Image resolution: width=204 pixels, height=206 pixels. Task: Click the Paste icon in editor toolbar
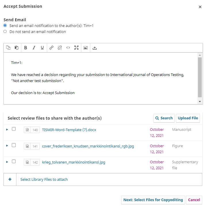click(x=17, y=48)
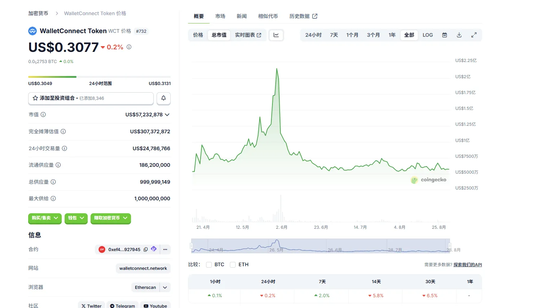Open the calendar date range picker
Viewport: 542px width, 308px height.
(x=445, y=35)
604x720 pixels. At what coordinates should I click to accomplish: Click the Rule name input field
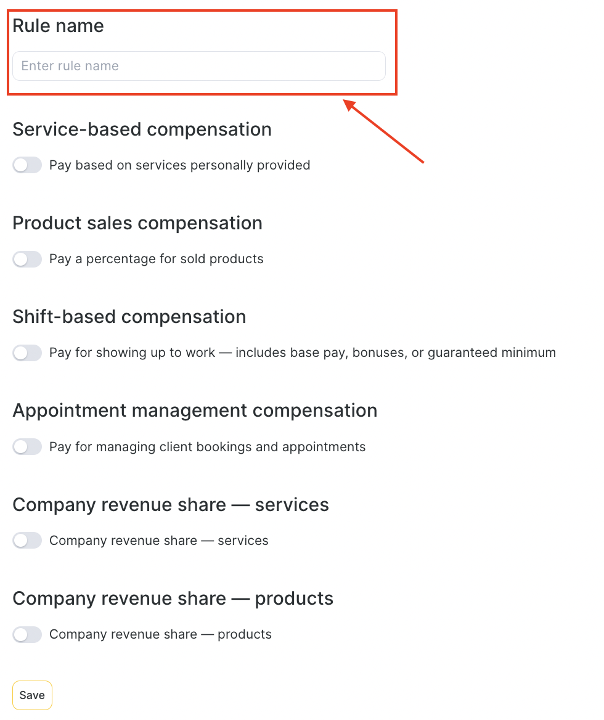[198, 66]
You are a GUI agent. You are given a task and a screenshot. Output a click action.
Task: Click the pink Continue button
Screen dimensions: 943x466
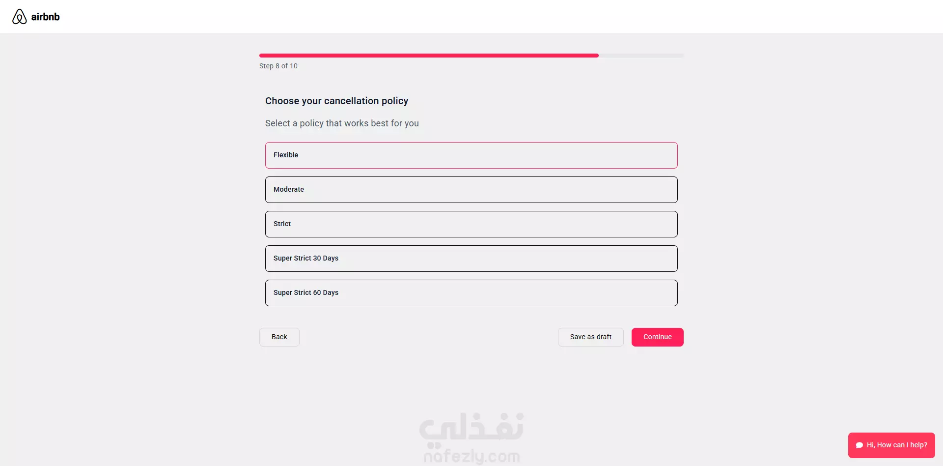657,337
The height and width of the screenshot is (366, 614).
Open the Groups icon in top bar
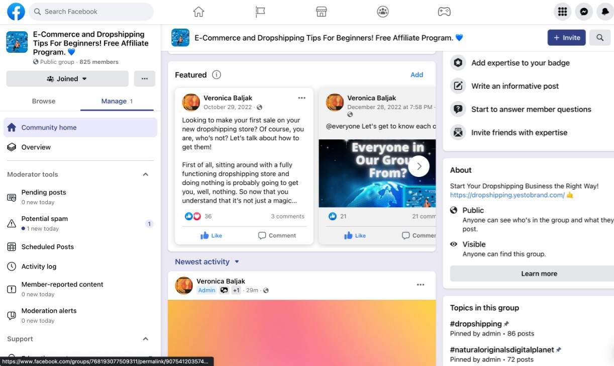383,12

* * *

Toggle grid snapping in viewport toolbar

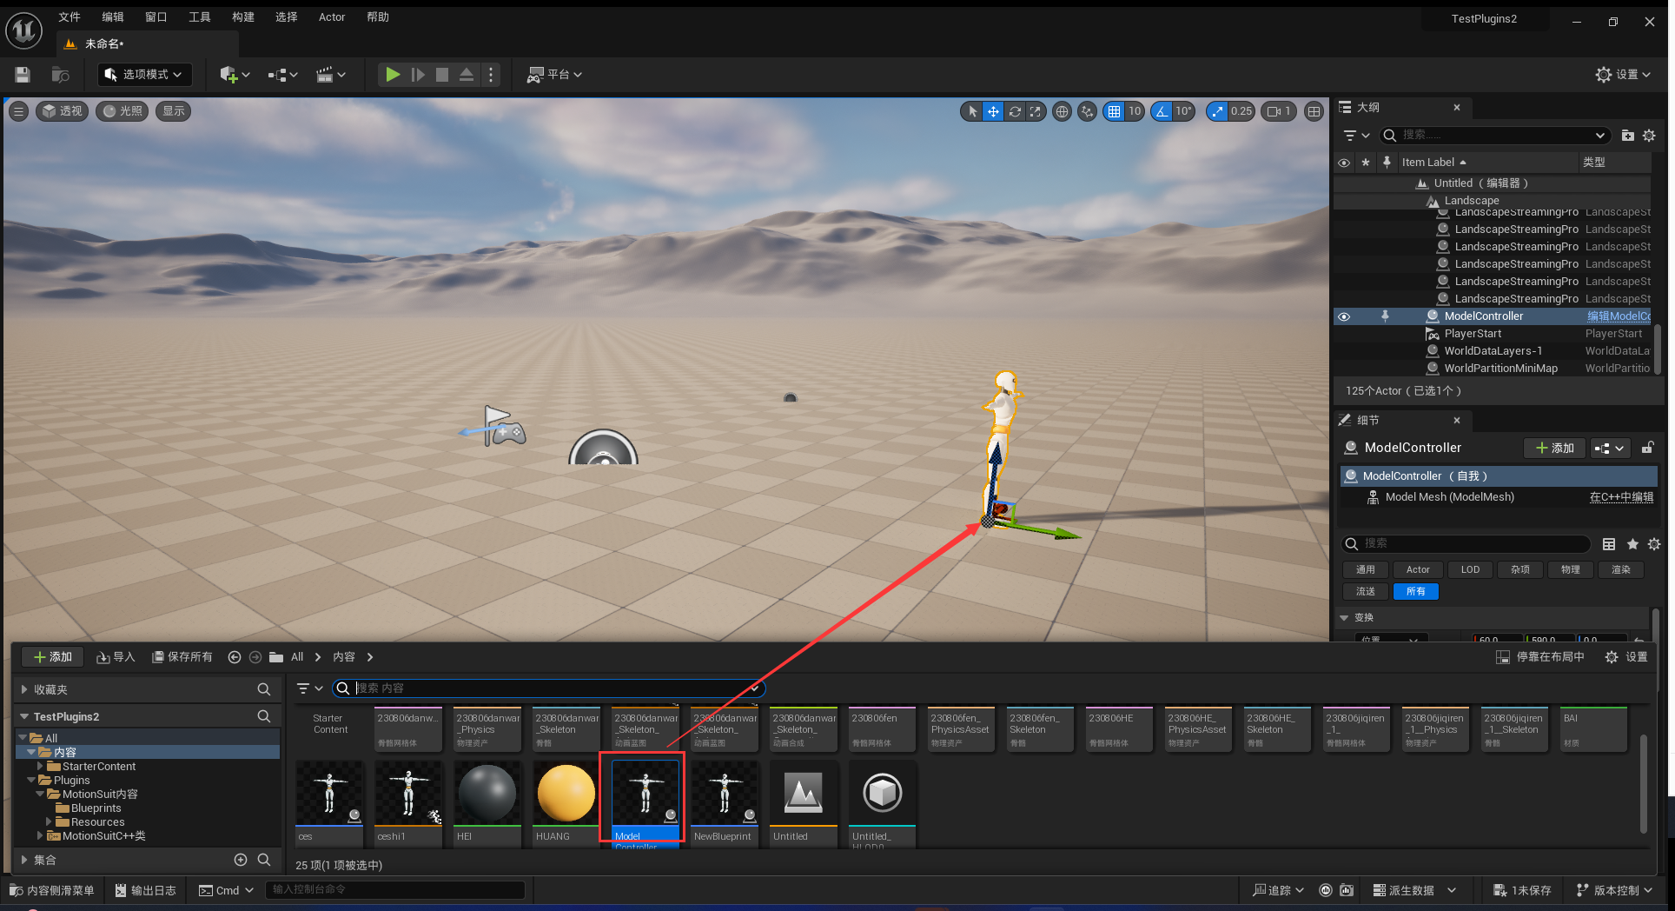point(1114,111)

* * *

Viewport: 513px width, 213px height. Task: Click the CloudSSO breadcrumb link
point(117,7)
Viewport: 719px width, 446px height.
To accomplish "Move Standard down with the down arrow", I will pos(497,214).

**PROBLEM TO SOLVE:** In the lines above, locate the string "screenshot". Copy every line where it occurs.

**TASK SOLUTION:**
You are a GUI agent. You are given a task and a screenshot. Output a click action.
The height and width of the screenshot is (366, 614).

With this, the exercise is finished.